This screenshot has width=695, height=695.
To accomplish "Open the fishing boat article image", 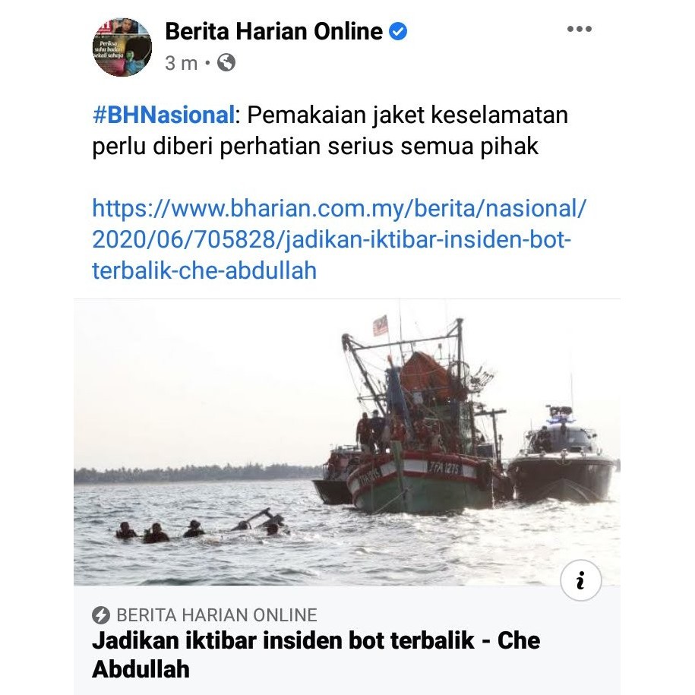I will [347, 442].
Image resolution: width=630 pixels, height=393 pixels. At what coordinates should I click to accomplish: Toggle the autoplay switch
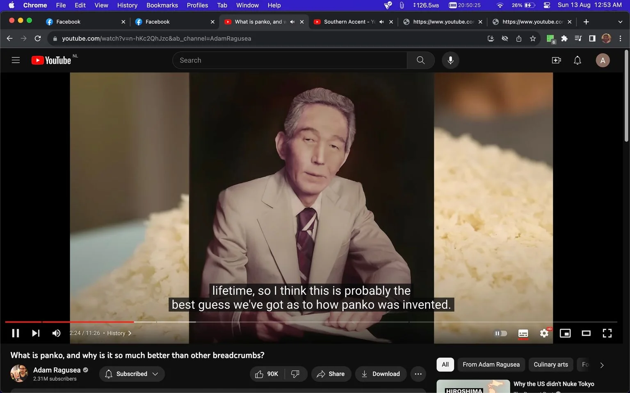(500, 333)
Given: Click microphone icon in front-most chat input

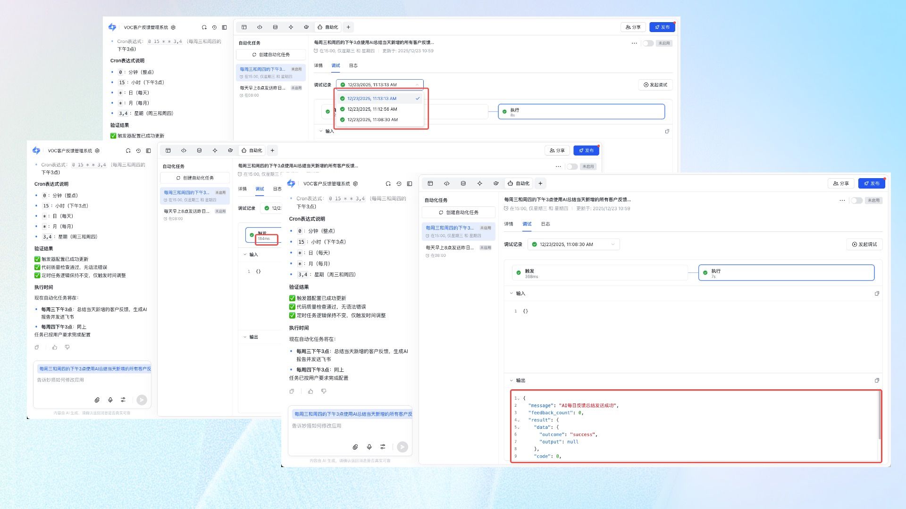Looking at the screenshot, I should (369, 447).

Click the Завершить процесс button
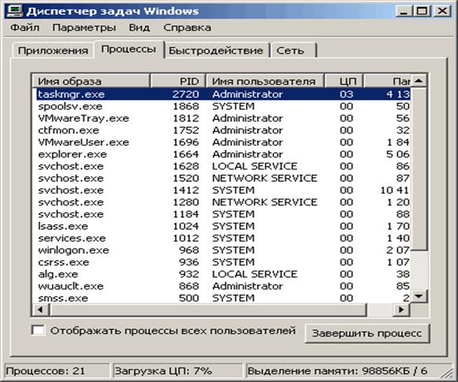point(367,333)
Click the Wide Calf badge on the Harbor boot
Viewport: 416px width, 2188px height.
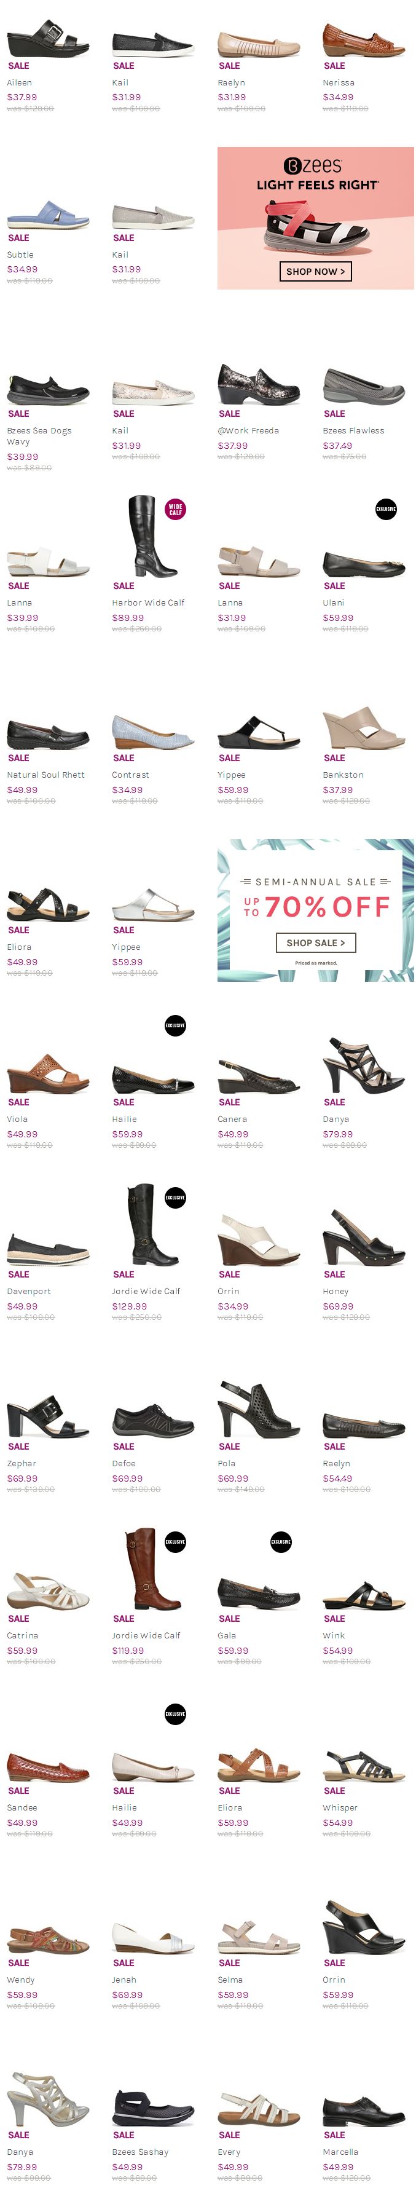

AIM = Repeat the records word for word, starting at the line containing "Click the Wide Calf badge on the Harbor boot" and ending at the end of the records. Omit the pictures.

RESULT FOR THIS EXERCISE =
Click the Wide Calf badge on the Harbor boot
Viewport: 416px width, 2188px height.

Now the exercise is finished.